The architecture firm SO – IL acts as a creative catalyst, orchestrating matter and space to change the way we interact with our surroundings.
Architecture can often be about leaving a distinct mark on the world, building a solid legacy. It’s therefore refreshing to encounter a design team, who envisage the creation of elastic buildings that do not seek to control the environment, but provide space for fluid multiplicities and invite users to explore their ambiguity. And, if the end result happens to be a gigantic adult playground complete with balls, nets and a pool, so much the better. In fact, there seems to be nothing SO – IL relishes more than making the public open their eyes. Like the above-mentioned playground, which was SO – IL’s proposal for the Young Architects Program founded by MoMA and MoMA PS1. Entitled ‘Pole Dance’, the project in a museum courtyard came alive through the audience playing with the elastic ever-changing structure. Apart from being great fun, the project also served the more serious purpose of getting the public to re-engage with the physical realm and become more aware of their immediate environment.
Elasticity—both physical and intellectual—is a key signature of the Brooklyn based architectural design firm, which was founded in 2008 by husband-and-wife team Florian Idenburg and Jing Liu with Ilias Papageorgiou, who later became a partner as well.
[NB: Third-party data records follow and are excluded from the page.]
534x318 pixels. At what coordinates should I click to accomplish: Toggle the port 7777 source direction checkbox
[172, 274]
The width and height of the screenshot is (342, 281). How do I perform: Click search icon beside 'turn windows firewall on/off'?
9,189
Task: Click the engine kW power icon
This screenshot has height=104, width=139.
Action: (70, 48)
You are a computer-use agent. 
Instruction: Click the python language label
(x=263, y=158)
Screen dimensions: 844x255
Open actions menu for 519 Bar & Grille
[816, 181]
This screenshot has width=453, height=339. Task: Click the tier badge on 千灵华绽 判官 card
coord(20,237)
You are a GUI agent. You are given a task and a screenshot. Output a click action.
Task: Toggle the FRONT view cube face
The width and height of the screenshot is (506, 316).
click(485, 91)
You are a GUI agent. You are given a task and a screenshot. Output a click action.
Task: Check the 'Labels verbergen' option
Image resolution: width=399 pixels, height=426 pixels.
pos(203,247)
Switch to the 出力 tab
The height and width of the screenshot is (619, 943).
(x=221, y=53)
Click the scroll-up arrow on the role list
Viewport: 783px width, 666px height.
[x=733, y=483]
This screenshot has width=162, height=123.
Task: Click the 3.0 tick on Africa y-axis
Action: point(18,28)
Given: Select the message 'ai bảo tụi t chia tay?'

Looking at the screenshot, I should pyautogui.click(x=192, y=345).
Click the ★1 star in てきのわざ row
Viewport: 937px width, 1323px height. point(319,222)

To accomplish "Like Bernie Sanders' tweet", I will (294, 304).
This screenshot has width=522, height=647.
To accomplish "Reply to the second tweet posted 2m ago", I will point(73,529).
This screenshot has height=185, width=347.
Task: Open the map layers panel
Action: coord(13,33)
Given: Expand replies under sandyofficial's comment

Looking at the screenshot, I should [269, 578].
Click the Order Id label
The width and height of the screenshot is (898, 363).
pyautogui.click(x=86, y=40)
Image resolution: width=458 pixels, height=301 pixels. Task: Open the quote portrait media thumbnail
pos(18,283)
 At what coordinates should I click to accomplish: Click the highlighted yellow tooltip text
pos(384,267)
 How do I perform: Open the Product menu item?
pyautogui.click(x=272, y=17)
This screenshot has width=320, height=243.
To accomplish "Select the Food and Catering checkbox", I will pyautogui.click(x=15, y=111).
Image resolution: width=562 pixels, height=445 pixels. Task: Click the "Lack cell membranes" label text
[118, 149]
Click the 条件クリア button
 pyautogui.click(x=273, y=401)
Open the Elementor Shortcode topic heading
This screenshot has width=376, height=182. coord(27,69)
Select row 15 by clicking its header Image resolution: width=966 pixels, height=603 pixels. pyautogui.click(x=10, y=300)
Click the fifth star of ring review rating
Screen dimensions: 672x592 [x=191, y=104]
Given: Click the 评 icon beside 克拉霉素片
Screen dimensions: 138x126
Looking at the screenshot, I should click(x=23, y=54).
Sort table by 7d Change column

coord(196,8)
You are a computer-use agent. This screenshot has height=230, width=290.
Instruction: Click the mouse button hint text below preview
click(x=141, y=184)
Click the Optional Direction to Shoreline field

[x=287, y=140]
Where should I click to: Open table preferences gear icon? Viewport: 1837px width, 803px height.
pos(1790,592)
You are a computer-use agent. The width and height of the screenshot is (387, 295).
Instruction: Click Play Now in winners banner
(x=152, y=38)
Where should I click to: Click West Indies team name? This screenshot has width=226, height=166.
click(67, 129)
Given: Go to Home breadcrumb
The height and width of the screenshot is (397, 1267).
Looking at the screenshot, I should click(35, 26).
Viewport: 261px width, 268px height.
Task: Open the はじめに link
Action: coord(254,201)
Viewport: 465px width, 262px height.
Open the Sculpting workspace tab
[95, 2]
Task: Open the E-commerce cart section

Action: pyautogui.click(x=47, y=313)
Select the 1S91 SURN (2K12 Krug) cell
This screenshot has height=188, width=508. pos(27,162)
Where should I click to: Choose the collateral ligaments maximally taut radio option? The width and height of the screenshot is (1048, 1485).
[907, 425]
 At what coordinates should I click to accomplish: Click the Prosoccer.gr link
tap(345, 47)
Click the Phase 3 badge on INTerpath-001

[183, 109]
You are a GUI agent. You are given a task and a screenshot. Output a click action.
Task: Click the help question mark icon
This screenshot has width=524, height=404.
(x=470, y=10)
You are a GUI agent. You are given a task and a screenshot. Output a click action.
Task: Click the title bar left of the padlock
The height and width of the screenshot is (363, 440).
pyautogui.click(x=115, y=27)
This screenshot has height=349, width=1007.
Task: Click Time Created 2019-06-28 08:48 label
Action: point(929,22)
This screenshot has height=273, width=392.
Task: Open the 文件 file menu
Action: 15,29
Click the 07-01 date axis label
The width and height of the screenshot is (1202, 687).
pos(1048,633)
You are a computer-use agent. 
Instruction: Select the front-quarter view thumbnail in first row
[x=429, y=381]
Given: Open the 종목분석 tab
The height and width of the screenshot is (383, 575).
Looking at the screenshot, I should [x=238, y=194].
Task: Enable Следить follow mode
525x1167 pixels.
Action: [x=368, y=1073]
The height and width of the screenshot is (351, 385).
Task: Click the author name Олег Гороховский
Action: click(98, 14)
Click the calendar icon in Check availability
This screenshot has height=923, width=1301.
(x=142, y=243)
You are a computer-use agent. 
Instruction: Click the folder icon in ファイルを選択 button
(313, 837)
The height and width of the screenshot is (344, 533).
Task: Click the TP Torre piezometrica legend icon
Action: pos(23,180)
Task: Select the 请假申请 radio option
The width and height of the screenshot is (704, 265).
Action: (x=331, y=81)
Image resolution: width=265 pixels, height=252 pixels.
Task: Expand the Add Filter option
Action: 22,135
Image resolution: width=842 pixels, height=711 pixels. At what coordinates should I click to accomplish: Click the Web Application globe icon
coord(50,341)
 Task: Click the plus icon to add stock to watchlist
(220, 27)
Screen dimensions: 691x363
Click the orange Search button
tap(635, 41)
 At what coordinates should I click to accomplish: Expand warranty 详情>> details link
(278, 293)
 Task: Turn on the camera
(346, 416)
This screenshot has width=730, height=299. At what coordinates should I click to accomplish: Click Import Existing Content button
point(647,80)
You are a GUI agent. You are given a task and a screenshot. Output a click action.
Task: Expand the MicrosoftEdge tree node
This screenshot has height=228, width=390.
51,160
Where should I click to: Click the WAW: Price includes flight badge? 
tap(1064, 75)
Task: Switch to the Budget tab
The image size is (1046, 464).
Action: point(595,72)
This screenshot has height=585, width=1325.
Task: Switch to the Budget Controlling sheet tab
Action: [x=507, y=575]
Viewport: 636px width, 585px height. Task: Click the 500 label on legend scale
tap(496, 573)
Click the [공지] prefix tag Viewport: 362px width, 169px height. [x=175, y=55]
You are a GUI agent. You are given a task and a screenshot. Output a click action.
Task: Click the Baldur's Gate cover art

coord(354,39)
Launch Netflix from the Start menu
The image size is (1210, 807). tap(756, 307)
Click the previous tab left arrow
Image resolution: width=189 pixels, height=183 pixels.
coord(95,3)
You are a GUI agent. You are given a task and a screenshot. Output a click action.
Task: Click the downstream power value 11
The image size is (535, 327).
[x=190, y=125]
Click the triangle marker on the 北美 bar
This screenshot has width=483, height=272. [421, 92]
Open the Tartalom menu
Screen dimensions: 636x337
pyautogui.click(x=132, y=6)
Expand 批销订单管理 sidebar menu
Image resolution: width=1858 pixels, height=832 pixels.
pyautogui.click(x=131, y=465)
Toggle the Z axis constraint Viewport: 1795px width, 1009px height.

The firm uses the ephemeral nature of installations as a testing ground for spatial concepts that can be applied at a larger scale. It’s possibly the diverse cultural references of the partners—Dutch, Chinese and Greek respectively—that makes them want to actively engage with thresholds.
The two words that best sum up SO – IL’s ethos are openness and elasticity. The firm’s portfolio includes projects like 'Blueprint at Storefront', in which the team shrink-wrapped the façade in a white film to create an undulating surface that hinted at the shapes underneath.
The same diffused shapes and intimations of surface tension appear in their design for the concrete shells of Artes Amant gallery in New York. Edges and seams slip in and out of visibility here, challenging our perception of a defined space. Recognising the need for new approaches for spaces to accommodate flexible, project-driven work, SO – IL designed a workspace for a client with two identical 65-foot tables that consolidate all operations in a shared space. Seamless, floor-to-ceiling, translucent fabric walls separate the central work areas, thereby visually breaking down the scale of the space, while maintaining a shared environment.
ELASTICITY—BOTH PHYSICAL AND INTELLECTUAL—IS SO – IL’S KEY SIGNATURE.
This fluid architecture is the firm’s response to the fundamental sense of uncertainty that permeates our age. Where do we stand in our surroundings? How much space do we need? What resources can we conscionably consume? SO – IL’s answer is to push the boundaries.